カチッと目覚ましが鳴る直前の、アラームのスイッチが入った瞬間の音で目を開いた。ピピと続けざまに甲高く泣きわめこうとするその時計のてっぺんをぱしっと叩いて電子音を止める。枕に顔を伏せたままくぐもった声でひとつふたつ呻いて、上半身を起こす。ずるずるぽすんとインゴさんの腕がわたしの肩を滑ってシーツの上に落っこちた。しぱしぱする目をこすりながら彼をみると、カーテンを通り抜けて柔らかく差す陽の光にその柔らかい髪の毛をきらきらさせながら、インゴさんはまだまだ安らかに眠っていた。午前5時。


「うー…インゴさん、おはよー、ござい、ます……」


ちゅっと触れるか触れないかのギリギリでその髪へキスをひとつおっことして、彼を起こさないようにそっとベッドから這いだした。ハンガーにひっかけてあった大きめのパーカへ腕を通してはだしのままぺたぺたキッチンへ向かう。戸棚の一番はしっこにちょこんと置いてあるミルを手に取り、豆の入った紙袋も出して、ぎゃるぎゃると豆を挽く。思うのだけれどねインゴさん、インスタントじゃダメなんでしょうか。朝っぱらから面倒くさいと思いません?あなたがこれじゃなきゃやだっていうなら頑張りますけれども。豆がすっかり挽けたらサイフォンを出してきて、コーヒーを淹れる。こぽこぽ音を立ててるそれをしばし放っておいて、今度はミルクの準備、しないと。かぱっと冷蔵庫の扉を開いたら流れ落ちてきた冷気が足先に触れてぶるりと身震いしてしまった。

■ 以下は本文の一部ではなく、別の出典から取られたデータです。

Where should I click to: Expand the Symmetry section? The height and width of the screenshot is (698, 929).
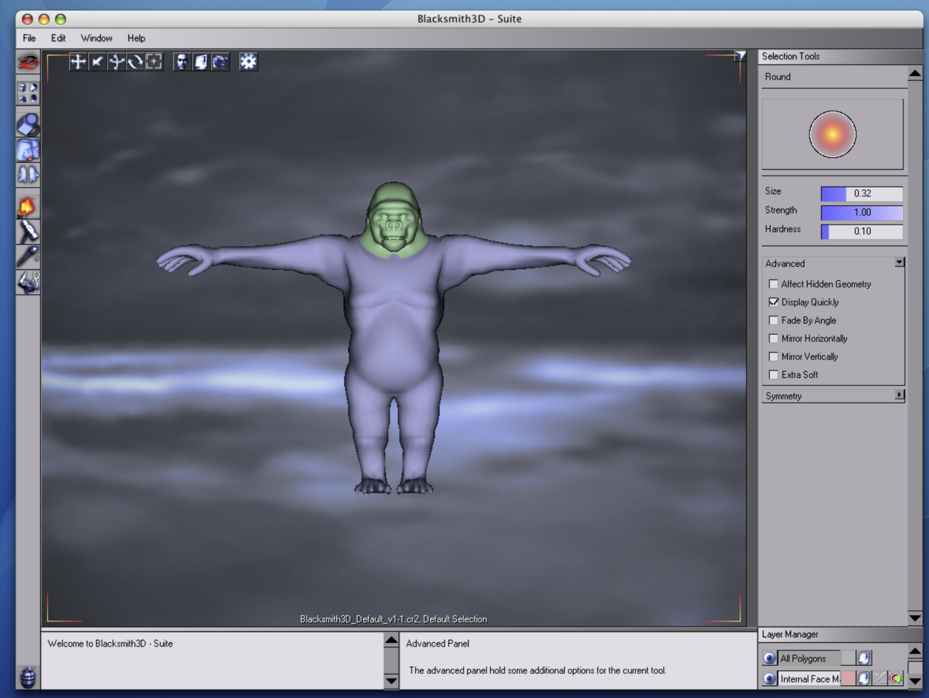(x=899, y=395)
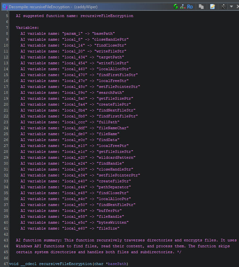Click the Decompile: recursiveFileEncryption title text

[39, 7]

牛乳のボトルだけ出して急いで扉を閉める。うー、つめたい。片手鍋にミルクをふたりぶんついで、かちりと点火した。「おはようございます……なまえ、なんでアナタ裸足なんですか…」「履くの面倒だったんです」あくびをしながらインゴさんがキッチンへやってきた。午前5時半。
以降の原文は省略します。